Eventually I climbed up the 4th class and above it there was a ridge to walk along. Pull out your mountaineering skills! run the rope between the cracks on rocks, sling trees, and great creative with your protection. If your rope is on the left of the rock, walk right so it is your pro. be careful of your fall line. I'll stick a picture of what I did and how that 4th class looks from above. If your lost, from the (6), you should be able to look through the cut in the rock you scramble up and see the top bolt very clearly. There's a quick link on it if you decide to bail. 

Stay low along the ridge, go left. There's some really low angle scrambling, keep left, you'll get to a grassy area and turn right. As far as I could see, P8 is the only thing up there.

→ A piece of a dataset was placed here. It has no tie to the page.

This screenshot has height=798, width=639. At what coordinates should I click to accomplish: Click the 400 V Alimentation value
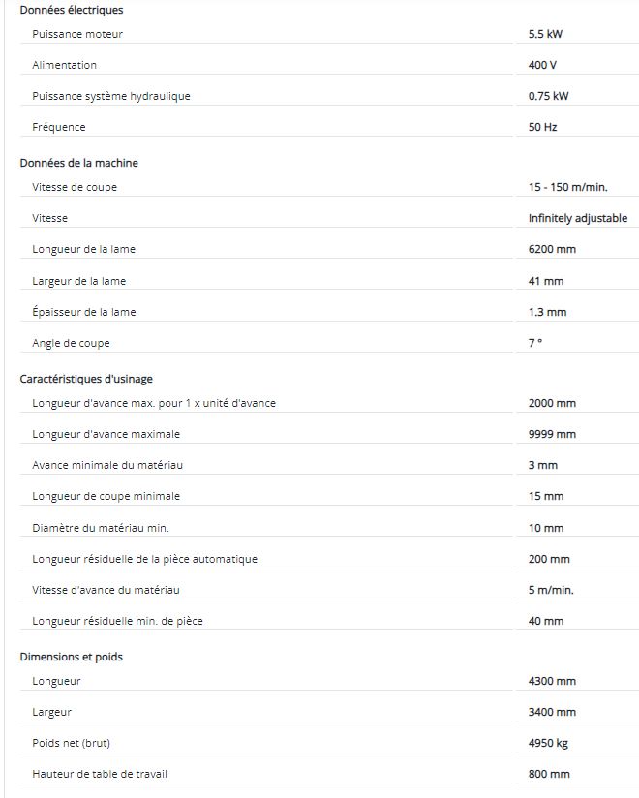click(543, 65)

P8 (T+3:47, 22m for 4th class shenanigans) Julian lead, eye level first bolt, then 20' to the second. the theme stays the same. keep going, pull the kind of slabby stuff. kind of a money pitch.

P9 (T+4:40, 53 m for P8): I lead, and what fun it is! Very well protected pitch. I think it goes at 5.10a/b, but by the time I'm up there boy was I gassed! the movement up through the roof was less obvious than I thought it would be, going down to the left. I hung on the 2nd bolt, 3rd bolt, and last bolt. Last bolt to the chains is faaaaaar, don't fall!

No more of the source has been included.